È stata annunciata la scomparsa, il 15 luglio a Los Angeles, dell’attore americano Martin Landau, 89 anni, stimatissimo interprete di cinema, teatro e televisione. Nato il 20 giugno 1928 a New York, in una famiglia ebraica di immigrati austriaci, Landau si era formato negli Anni ’50 nel prestigioso Actors Studio di Lee Strasberg, e dopo una lunga gavetta in campo televisivo nel 1959 aveva debuttato finalmente al cinema: tra i suoi primissimi film anche un capolavoro della suspense, Intrigo internazionale di Alfred Hitchcock, con Cary Grant.

Negli Anni ’60 Martin Landau, oltre a recitare in ruoli secondari in kolossal storici di grande successo come Cleopatra di Joseph L. Mankiewicz (1963) e La più grande storia mai raccontata di George Stevens (1965), aveva conquistato la notorietà soprattutto grazie alla televisione: dal 1966 al 1969 aveva fatto parte del cast della fortunata serie Tv Missione impossibile, mentre sempre sul piccolo schermo avrebbe riscosso un’ampia popolarità, fra il 1974 e il 1977, grazie alla serie di fantascienza Spazio 1999, continuando nel frattempo a lavorare anche al cinema.
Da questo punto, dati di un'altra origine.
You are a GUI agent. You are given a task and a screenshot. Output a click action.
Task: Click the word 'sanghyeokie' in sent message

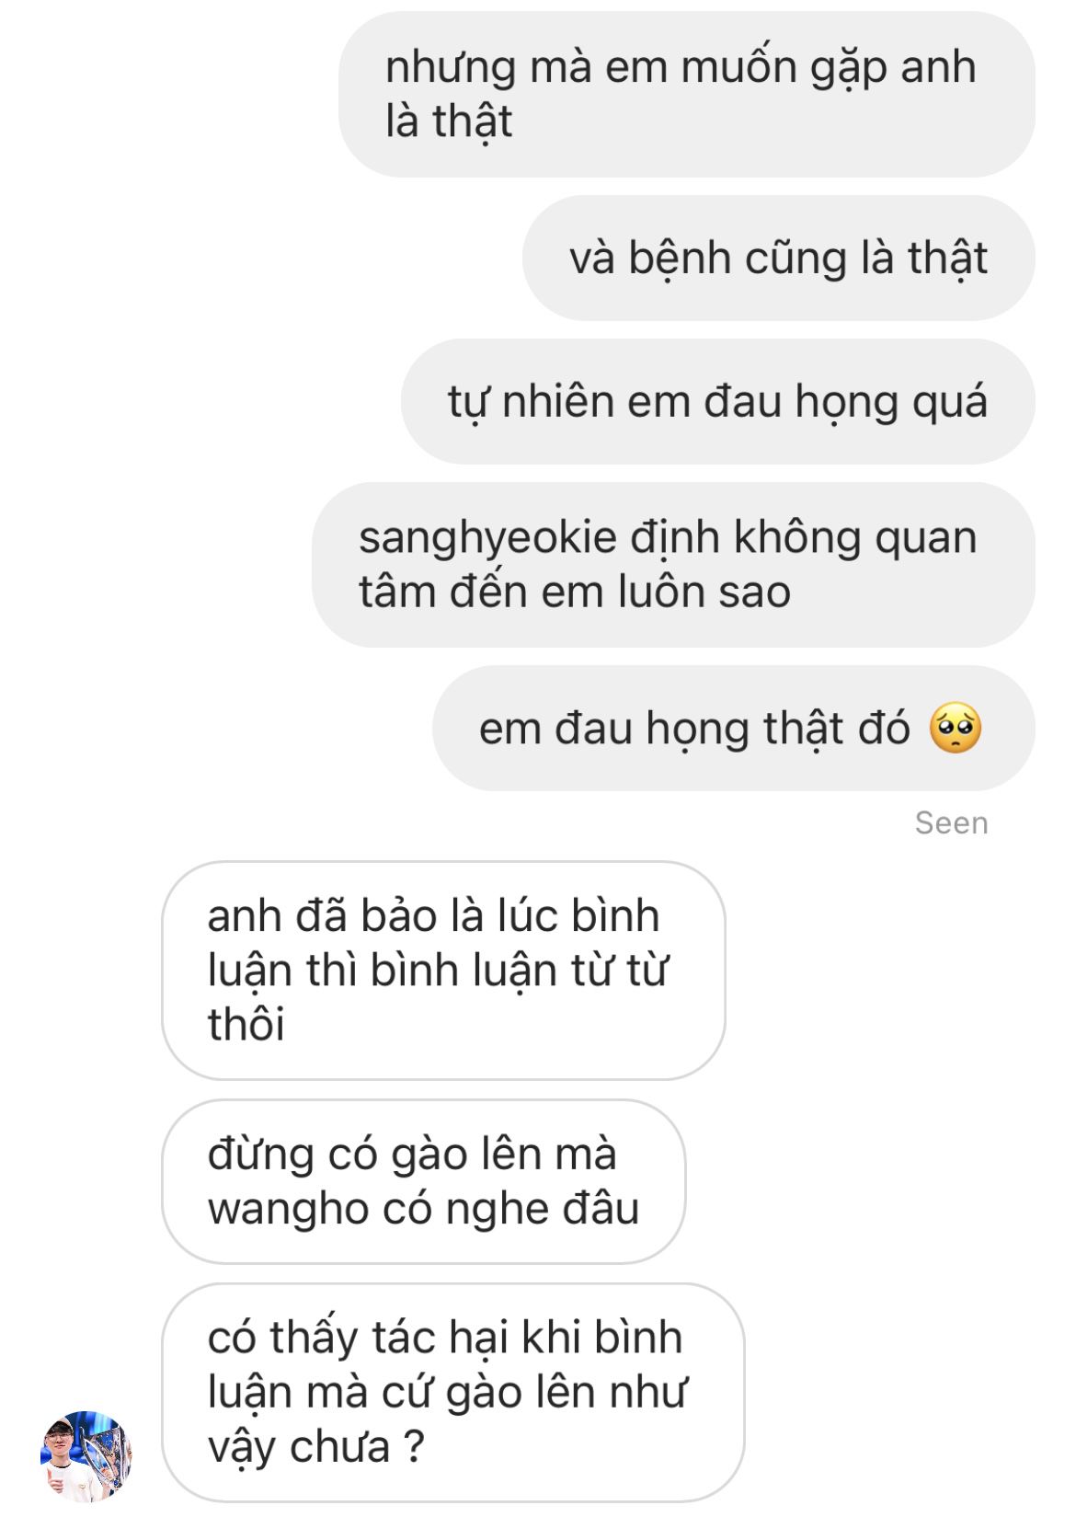coord(487,538)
Ma a livello cinematografico, solo in seguito Martin Landau avrebbe dato vita ai suoi ruoli più apprezzati e memorabili: nel 1988 nel film biografico Tucker – Un uomo e il suo sogno di Francis Ford Coppola, accanto a Jeff Bridges; nel 1989 nel capolavoro drammatico di Woody Allen Crimini e misfatti; e nel 1994 in Ed Wood di Tim Burton, con Johnny Deep, per il quale Landau aveva ottenuto il premio Oscar come miglior attore supporter vestendo i panni dell’ex-divo dell’horror Bela Lugosi. Nel corso della sua carriera, Martin Landau ha vinto un Oscar su tre nomination e ha ricevuto tre Golden Globe.